- **Work item**
Would you count how many lines of the material below hold the string "each"? Give only the number.

- **The data**
=====
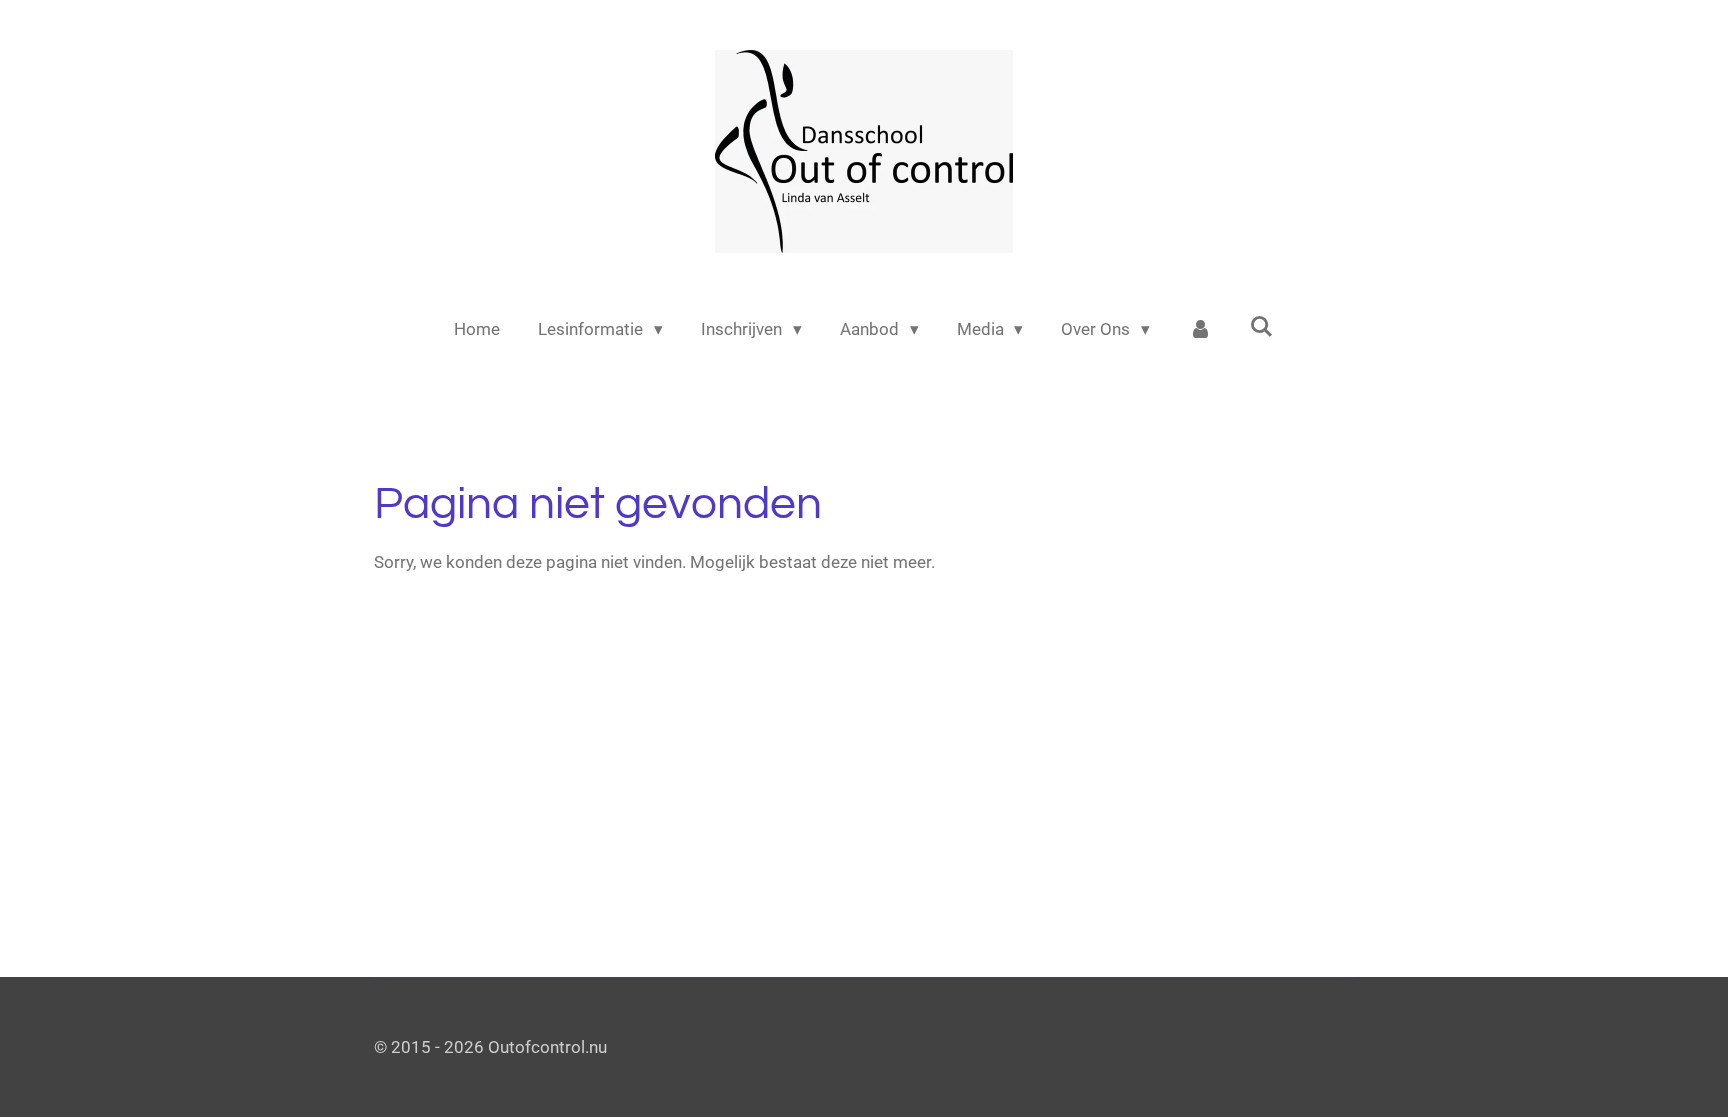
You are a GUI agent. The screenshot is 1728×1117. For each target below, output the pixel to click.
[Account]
=====
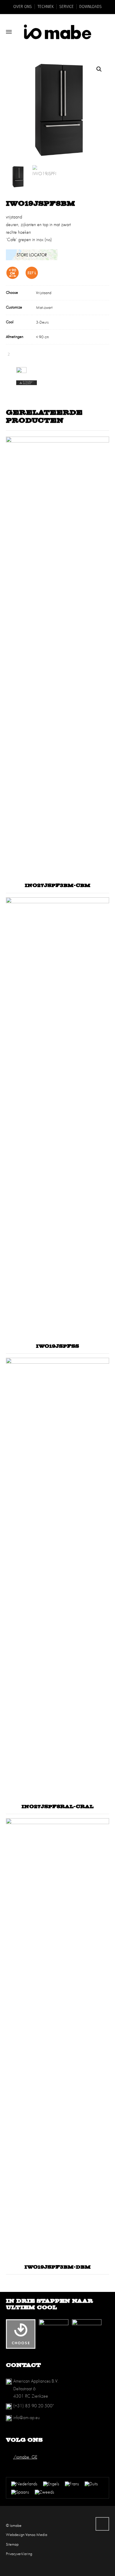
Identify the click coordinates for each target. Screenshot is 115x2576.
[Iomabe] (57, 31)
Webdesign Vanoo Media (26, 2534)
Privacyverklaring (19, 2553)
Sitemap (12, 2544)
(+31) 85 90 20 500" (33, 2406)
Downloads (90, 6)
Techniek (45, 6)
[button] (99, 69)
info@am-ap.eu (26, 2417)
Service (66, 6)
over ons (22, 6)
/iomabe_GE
=====
- **Exercise solution**
2